- [Written instruction]
In the records below, rewrite everything from the line containing "Open Safari's downloads button in toolbar" down to the line containing "Action: 984,34", replacing "sidebar" with "side panel" and keeping all else the same.

- [Data for the task]
[BEGIN]

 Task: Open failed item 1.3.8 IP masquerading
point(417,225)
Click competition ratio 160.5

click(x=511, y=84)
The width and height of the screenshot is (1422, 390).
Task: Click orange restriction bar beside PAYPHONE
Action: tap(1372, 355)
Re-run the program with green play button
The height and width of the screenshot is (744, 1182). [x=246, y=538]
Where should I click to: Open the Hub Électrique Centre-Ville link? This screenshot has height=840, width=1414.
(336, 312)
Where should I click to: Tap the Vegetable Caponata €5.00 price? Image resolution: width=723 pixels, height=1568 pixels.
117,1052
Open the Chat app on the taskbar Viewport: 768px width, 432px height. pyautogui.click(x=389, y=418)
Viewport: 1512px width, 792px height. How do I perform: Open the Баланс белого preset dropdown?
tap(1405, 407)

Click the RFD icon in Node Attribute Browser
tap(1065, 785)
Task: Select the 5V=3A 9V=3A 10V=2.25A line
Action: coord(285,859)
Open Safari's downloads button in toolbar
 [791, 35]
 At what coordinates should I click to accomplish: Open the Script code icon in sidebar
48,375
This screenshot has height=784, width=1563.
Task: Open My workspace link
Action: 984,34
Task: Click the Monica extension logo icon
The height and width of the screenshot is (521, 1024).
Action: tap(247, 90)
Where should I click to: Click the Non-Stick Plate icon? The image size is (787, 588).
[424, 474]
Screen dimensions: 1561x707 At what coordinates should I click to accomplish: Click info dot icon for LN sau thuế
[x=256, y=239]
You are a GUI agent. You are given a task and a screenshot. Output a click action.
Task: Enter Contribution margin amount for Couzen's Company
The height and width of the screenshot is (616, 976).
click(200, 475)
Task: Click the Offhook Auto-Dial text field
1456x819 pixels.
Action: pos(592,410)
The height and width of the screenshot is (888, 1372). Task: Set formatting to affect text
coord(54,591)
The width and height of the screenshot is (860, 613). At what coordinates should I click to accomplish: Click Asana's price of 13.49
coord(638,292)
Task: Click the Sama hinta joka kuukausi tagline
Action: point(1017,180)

[END]

- [Output of the task]
Open Safari's downloads button in toolbar
 [791, 35]
 At what coordinates should I click to accomplish: Open the Script code icon in side panel
48,375
This screenshot has height=784, width=1563.
Task: Open My workspace link
Action: 984,34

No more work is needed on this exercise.